We all have a friend who makes entertaining seem effortless, from the impeccable invitation and the flawless meal to the perfect playlist and signature cocktail. For most of us, though, putting together a can’t-miss holiday party is a lot of work. Feeling a little rusty? Take some tips from the experts: “It’s the host’s top priority to make their guests comfortable. A savvy host plans in advance for every detail,” said national etiquette expert Diane Gottsman, author of “Modern Etiquette for a Better Life.” Some of the most common host mistakes include not having enough food for an unexpected “plus one,” failing to offer nonalcoholic beverages along with the holiday cocktails, and forgetting to ask about dietary restrictions, Gottsman said.

Make time for yourself

“The biggest mistake is that people forget to give themselves enough time. They plan the roast, the vegetable, the cocktails, the music, the entertainment. They do everything for their guests and then forget to leave a good 15 minutes for themselves to get ready. You should allow yourself a few minutes to relax so that when the guests walk in you’re not still in prep mode,” said Lizzie Post, host of the Awesome Etiquette podcast and co-author of “Emily Post’s Etiquette.”

Don’t skimp on the ice

“Don’t be cheap; buy extra ice. Ice goes quickly and a lot of times people don’t buy enough. It’s cheap and it’s easy,” said Lulu Powers, the Entertainologist, who writes the Life at Lulu’s column for House Beautiful.

Have help

“My secret weapon: Have someone help you.

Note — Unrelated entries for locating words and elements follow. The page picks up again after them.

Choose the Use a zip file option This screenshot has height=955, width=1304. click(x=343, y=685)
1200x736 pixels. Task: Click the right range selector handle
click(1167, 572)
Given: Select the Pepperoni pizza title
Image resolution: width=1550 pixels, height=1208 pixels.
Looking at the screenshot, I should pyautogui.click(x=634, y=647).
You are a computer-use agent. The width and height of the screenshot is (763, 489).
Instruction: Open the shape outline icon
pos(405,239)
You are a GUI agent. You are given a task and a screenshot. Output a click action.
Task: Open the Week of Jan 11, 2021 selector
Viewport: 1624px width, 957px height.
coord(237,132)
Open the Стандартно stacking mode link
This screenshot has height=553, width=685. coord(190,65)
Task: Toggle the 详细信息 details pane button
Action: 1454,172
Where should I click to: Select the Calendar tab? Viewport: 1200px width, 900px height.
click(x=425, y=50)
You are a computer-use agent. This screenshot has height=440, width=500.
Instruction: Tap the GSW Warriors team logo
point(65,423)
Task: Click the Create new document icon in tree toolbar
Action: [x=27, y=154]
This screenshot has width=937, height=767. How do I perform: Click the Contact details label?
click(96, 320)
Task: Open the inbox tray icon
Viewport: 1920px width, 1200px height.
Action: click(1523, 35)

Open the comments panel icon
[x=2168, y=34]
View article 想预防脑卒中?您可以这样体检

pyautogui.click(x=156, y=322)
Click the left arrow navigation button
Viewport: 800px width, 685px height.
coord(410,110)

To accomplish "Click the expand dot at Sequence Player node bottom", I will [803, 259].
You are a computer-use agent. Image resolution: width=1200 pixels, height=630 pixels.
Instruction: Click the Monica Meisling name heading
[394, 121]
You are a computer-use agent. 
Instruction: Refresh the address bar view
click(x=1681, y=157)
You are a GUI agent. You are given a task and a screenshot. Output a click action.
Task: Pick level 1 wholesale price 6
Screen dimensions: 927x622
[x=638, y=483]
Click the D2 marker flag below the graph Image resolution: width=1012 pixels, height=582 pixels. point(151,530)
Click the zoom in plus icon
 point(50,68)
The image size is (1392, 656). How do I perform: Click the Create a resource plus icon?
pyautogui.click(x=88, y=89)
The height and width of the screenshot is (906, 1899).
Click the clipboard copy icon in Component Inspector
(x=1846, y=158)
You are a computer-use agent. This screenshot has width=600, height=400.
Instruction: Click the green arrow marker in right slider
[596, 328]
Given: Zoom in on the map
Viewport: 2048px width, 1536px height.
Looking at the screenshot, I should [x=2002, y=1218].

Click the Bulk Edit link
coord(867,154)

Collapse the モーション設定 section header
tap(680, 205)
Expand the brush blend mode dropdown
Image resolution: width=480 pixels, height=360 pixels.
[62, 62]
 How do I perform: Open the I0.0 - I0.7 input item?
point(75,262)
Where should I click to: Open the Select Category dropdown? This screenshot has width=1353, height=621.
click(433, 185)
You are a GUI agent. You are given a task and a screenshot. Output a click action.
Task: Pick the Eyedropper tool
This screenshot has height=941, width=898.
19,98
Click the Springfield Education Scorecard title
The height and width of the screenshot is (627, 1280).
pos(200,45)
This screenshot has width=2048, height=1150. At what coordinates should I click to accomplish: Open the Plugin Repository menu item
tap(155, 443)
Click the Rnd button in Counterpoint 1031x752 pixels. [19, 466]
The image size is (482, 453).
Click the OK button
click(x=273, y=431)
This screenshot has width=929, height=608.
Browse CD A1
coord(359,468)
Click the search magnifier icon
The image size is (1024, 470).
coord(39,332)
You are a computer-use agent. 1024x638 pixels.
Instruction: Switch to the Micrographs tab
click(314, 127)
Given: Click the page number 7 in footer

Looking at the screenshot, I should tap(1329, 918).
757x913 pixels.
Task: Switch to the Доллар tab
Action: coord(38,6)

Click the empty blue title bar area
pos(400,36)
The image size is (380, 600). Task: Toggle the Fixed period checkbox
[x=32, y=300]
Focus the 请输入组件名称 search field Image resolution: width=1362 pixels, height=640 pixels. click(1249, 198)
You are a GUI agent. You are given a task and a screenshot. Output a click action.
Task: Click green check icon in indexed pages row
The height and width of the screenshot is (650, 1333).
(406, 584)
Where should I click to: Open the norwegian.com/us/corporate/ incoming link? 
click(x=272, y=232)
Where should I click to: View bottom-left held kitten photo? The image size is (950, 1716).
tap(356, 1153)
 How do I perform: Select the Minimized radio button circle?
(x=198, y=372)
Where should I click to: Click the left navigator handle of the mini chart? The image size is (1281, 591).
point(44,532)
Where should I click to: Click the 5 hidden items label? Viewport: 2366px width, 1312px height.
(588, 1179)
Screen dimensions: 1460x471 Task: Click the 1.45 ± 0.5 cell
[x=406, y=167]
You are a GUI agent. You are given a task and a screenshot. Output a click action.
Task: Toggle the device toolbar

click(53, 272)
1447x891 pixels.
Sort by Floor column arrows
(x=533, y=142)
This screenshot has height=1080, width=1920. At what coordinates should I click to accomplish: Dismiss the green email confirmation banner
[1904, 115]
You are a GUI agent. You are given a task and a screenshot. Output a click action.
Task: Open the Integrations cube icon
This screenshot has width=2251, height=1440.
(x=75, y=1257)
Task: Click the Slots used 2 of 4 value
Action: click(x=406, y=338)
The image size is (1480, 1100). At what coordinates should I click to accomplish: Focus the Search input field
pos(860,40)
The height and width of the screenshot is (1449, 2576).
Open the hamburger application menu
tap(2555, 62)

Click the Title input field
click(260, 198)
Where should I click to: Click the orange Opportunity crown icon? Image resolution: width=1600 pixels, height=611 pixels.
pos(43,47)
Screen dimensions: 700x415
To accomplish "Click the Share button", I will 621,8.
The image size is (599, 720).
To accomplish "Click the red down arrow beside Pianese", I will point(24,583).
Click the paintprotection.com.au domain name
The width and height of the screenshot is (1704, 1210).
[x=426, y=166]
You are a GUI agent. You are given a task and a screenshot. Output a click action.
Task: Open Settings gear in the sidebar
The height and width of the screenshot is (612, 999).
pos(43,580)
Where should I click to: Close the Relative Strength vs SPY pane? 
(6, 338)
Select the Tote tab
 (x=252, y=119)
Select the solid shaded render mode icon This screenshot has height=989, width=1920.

If you’re having more than 15 guests, have someone to help you with all the little tasks like washing dishes and asking guests if they need a refill, so you can enjoy your own party,” Powers said.

Wine by the numbers

“Avoid running short on wine for a party by planning on five servings per bottle and about three glasses of wine per guest,” said Gladys Horiuchi, director of media relations for the Wine Institute. Also, “save your best bottle of wine for a more intimate dinner party rather than serving it at a large party so that all your guests can all enjoy it,” she said.

Details matter

For instance, using scented candles at the dinner table can overpower the aroma of the main course, Gottsman said. The airspace around the dining room should be reserved for the scents wafting from the dishes. Anticipate guests’ needs. Offer a space for recharging phones as well as ample place for coats, bags and shoes, said Manhattan- based entertaining expert Francesco Bilotto.